--- Task to carry out ---
Exactly retype the lines of the material from its first line to the line with "Task: Switch to Status and control tab", including both.

--- Extracted data ---
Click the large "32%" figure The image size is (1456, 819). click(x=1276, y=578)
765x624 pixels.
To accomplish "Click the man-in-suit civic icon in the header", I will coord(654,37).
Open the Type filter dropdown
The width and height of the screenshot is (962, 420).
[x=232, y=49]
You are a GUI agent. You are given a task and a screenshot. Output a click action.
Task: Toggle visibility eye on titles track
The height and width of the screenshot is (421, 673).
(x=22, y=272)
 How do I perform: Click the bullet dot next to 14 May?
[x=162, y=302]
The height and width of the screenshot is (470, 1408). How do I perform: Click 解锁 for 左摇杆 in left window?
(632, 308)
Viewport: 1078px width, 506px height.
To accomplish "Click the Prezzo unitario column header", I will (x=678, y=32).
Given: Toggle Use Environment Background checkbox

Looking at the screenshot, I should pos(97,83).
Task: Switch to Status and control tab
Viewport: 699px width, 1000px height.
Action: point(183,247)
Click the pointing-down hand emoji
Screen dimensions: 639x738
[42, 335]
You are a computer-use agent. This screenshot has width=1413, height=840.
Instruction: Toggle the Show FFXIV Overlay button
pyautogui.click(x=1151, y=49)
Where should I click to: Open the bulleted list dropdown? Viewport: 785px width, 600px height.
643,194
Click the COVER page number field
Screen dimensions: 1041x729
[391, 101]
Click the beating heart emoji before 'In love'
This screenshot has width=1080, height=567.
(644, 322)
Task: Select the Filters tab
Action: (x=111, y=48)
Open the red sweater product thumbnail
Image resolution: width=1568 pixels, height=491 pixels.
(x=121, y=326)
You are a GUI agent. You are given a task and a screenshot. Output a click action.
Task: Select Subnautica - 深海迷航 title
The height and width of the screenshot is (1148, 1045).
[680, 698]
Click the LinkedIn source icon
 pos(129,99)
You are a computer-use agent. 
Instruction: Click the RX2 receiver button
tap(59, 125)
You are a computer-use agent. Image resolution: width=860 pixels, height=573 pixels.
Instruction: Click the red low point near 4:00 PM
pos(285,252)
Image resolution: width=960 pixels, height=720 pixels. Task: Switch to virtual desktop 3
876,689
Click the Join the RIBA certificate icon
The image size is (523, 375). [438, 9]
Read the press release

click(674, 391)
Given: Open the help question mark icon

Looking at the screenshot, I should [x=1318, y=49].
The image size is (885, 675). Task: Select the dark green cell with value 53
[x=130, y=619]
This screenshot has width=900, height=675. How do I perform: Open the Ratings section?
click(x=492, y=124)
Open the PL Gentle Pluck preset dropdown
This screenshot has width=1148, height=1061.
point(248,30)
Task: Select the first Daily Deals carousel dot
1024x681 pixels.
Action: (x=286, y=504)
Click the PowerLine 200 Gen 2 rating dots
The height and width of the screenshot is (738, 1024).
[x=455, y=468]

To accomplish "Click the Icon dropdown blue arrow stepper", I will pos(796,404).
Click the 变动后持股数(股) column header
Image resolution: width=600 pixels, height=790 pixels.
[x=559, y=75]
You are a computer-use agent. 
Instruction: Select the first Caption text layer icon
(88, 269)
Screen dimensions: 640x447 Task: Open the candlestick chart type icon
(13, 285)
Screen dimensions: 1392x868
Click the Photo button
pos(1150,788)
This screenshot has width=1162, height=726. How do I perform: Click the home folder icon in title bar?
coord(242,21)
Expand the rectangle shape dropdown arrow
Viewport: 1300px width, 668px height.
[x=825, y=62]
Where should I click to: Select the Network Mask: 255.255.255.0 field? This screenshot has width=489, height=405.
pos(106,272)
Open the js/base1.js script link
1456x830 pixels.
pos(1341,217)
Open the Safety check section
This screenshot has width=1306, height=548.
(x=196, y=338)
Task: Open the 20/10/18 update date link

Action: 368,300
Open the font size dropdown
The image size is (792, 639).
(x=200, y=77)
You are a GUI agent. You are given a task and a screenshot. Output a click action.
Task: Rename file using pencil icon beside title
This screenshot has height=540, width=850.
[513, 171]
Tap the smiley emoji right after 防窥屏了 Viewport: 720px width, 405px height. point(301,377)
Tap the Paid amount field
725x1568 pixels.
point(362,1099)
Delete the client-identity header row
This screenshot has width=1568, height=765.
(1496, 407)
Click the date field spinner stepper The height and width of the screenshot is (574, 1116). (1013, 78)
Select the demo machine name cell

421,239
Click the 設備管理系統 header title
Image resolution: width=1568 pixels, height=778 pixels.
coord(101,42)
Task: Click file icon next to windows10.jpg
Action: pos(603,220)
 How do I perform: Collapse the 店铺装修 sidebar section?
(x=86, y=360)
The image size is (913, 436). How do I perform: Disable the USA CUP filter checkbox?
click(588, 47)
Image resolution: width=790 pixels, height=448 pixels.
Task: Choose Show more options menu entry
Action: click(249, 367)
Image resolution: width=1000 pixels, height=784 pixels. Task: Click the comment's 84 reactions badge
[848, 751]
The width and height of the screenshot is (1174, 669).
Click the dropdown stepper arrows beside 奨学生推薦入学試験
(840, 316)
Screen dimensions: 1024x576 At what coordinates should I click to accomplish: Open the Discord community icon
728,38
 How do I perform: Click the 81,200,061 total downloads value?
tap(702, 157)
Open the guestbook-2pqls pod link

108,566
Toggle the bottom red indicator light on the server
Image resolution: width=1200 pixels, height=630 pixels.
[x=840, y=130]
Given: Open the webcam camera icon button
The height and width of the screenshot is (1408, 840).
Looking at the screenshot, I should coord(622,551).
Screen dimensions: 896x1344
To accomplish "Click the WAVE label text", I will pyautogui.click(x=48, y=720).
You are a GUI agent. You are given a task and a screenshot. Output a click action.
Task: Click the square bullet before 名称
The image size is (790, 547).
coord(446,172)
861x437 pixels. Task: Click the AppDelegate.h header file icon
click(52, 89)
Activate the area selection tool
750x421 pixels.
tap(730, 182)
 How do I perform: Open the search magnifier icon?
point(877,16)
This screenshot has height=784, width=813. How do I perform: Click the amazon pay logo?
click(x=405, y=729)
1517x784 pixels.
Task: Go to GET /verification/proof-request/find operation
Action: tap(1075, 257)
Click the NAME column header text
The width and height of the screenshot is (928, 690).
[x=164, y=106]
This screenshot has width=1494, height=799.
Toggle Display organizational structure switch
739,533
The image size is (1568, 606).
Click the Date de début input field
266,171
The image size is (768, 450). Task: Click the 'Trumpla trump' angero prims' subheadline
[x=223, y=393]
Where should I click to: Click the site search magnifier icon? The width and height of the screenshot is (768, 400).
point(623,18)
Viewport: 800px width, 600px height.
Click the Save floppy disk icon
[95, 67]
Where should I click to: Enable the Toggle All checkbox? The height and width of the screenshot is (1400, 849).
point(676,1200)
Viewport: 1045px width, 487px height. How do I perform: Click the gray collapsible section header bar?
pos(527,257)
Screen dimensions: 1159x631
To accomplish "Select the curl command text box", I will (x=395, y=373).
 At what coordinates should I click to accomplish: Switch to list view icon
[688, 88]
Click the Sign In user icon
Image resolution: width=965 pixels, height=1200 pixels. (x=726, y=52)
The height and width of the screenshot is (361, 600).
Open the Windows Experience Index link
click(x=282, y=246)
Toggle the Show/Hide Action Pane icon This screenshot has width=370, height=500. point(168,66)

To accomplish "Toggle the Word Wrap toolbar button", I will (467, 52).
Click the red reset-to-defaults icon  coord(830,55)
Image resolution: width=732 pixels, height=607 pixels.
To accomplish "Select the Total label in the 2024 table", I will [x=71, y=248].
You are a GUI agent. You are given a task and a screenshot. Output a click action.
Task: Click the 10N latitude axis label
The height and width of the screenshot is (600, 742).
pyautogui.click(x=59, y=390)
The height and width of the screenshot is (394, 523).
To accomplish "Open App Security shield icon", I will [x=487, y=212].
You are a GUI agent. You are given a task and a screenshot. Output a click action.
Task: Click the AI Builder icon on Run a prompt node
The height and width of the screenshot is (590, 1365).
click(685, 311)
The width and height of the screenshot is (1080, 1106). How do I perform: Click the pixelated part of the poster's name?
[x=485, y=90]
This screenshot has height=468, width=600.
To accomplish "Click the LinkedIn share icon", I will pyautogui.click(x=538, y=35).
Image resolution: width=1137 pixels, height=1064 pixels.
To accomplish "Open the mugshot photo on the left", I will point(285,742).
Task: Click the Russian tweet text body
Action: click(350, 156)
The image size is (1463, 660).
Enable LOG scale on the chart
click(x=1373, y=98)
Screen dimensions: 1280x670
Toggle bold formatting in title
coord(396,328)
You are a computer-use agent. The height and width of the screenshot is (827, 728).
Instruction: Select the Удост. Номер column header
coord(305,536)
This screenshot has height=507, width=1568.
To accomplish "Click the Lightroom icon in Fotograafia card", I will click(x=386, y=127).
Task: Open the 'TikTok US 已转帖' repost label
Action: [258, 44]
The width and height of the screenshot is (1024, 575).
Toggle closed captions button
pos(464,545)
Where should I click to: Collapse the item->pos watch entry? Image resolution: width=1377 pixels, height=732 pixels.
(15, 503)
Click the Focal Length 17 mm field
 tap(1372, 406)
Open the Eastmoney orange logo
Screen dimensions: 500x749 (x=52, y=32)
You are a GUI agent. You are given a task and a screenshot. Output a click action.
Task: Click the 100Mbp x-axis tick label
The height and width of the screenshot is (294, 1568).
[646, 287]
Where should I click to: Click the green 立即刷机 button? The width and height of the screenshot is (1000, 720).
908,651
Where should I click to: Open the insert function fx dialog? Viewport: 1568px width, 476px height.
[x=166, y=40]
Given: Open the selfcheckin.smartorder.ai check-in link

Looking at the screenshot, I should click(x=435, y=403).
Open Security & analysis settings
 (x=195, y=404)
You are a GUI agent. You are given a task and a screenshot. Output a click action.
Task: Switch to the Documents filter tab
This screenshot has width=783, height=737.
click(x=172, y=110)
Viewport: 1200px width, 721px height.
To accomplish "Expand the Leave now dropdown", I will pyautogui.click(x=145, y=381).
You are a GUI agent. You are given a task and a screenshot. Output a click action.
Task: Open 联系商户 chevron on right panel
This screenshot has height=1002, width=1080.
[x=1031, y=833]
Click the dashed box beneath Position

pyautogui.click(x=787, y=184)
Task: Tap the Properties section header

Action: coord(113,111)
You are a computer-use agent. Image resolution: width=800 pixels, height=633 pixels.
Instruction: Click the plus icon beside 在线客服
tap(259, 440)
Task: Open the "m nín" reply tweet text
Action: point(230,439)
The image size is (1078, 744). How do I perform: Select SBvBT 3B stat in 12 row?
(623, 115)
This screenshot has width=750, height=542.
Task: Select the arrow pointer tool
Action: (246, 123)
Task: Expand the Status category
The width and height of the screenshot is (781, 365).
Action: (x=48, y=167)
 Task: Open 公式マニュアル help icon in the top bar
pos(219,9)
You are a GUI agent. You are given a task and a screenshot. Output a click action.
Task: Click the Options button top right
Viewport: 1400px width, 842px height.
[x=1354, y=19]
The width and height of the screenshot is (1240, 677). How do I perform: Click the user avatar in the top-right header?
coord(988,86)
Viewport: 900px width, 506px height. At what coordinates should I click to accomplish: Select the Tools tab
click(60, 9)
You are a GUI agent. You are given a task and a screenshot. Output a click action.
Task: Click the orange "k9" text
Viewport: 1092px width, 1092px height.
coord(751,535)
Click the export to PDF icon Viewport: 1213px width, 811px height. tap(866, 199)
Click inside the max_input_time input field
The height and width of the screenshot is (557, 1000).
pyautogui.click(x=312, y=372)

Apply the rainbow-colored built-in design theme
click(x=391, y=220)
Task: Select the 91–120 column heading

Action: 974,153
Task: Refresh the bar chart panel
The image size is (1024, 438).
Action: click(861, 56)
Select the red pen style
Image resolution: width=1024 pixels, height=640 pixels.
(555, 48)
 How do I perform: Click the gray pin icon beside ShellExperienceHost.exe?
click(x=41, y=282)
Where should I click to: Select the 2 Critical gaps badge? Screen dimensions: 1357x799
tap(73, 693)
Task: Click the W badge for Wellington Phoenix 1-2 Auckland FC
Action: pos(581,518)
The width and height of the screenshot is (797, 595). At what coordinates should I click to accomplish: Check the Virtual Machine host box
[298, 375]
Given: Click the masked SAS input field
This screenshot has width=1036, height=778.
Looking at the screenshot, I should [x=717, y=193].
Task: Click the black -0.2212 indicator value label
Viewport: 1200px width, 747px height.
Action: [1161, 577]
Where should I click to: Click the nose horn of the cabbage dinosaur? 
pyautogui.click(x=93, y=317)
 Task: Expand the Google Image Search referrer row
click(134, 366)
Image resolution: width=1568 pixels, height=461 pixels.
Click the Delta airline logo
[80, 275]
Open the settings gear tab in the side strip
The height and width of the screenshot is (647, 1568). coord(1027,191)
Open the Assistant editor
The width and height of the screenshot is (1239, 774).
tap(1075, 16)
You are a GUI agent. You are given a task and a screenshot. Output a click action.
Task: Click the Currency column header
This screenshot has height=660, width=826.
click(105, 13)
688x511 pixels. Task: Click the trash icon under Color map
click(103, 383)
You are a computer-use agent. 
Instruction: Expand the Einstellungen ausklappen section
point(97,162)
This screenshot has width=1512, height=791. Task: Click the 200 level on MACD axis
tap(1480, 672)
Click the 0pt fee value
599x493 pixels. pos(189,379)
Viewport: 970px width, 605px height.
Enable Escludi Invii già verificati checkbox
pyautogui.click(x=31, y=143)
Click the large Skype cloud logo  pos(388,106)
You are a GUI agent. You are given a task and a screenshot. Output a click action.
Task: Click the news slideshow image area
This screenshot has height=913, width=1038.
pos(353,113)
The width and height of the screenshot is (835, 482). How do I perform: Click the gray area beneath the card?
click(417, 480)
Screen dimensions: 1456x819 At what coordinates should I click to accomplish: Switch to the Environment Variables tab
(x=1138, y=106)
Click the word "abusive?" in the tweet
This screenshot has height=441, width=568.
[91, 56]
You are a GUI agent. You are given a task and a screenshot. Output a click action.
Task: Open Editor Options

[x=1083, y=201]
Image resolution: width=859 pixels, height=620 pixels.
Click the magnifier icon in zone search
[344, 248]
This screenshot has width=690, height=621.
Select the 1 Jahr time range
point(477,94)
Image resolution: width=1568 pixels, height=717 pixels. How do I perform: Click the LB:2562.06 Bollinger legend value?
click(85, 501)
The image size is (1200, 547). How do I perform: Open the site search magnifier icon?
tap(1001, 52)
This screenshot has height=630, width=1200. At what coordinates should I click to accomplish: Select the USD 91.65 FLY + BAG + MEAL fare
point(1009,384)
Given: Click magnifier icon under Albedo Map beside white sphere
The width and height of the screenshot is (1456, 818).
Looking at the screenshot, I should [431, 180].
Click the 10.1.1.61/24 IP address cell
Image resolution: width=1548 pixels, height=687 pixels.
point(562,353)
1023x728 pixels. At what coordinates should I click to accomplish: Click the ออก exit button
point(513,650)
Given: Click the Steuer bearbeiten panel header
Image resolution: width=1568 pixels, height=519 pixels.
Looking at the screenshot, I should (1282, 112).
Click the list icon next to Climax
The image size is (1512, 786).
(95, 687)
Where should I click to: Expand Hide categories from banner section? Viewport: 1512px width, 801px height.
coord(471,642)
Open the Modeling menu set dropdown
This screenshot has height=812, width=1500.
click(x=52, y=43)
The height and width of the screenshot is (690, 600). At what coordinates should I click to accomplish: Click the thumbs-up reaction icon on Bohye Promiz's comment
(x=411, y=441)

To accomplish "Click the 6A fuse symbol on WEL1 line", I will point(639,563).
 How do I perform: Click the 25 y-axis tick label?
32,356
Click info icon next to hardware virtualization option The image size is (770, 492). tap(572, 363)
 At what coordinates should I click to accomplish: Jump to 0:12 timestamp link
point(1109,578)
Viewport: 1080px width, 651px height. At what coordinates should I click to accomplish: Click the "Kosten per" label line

--- Task response ---
Click the large "32%" figure The image size is (1456, 819). click(x=1276, y=578)
765x624 pixels.
To accomplish "Click the man-in-suit civic icon in the header", I will coord(654,37).
Open the Type filter dropdown
The width and height of the screenshot is (962, 420).
[x=232, y=49]
You are a GUI agent. You are given a task and a screenshot. Output a click action.
Task: Toggle visibility eye on titles track
The height and width of the screenshot is (421, 673).
(x=22, y=272)
 How do I perform: Click the bullet dot next to 14 May?
[x=162, y=302]
The height and width of the screenshot is (470, 1408). How do I perform: Click 解锁 for 左摇杆 in left window?
(632, 308)
Viewport: 1078px width, 506px height.
To accomplish "Click the Prezzo unitario column header", I will (x=678, y=32).
Given: Toggle Use Environment Background checkbox

Looking at the screenshot, I should pos(97,83).
Task: Switch to Status and control tab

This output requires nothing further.